↓

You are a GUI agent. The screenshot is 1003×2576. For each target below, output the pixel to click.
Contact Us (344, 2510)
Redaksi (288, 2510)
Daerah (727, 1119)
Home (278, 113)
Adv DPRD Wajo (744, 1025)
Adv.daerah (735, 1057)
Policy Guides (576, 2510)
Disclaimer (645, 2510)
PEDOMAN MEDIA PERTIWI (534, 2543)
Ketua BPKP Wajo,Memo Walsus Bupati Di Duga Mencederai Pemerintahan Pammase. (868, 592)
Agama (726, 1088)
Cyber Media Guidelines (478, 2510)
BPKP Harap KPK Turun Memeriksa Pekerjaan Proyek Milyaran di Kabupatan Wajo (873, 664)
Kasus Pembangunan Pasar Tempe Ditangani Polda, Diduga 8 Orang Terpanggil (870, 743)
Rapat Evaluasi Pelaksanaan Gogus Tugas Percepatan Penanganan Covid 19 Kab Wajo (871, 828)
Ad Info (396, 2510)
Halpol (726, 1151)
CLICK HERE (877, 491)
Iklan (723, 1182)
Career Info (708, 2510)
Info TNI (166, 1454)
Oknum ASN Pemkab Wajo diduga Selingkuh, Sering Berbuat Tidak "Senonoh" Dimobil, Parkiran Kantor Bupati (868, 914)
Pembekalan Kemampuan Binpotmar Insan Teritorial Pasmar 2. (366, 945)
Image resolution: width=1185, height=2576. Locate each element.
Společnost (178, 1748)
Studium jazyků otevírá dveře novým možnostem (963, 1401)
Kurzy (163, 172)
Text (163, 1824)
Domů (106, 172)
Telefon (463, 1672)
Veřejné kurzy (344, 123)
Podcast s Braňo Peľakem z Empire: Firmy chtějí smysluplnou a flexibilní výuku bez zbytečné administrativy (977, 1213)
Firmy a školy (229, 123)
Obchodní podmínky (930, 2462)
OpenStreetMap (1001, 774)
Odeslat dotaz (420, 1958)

↑

> [PROBLEM TO WORK ON] Duplicate the lines of data from the start through the line containing "Kasus Pembangunan Pasar", inclusive.

> [FULL ANSWER]
You are a GUI agent. The screenshot is 1003×2576. For each target below, output the pixel to click.
Contact Us (344, 2510)
Redaksi (288, 2510)
Daerah (727, 1119)
Home (278, 113)
Adv DPRD Wajo (744, 1025)
Adv.daerah (735, 1057)
Policy Guides (576, 2510)
Disclaimer (645, 2510)
PEDOMAN MEDIA PERTIWI (534, 2543)
Ketua BPKP Wajo,Memo Walsus Bupati Di Duga Mencederai Pemerintahan Pammase. (868, 592)
Agama (726, 1088)
Cyber Media Guidelines (478, 2510)
BPKP Harap KPK Turun Memeriksa Pekerjaan Proyek Milyaran di Kabupatan Wajo (873, 664)
Kasus Pembangunan Pasar Tempe Ditangani Polda, Diduga 8 Orang Terpanggil (870, 743)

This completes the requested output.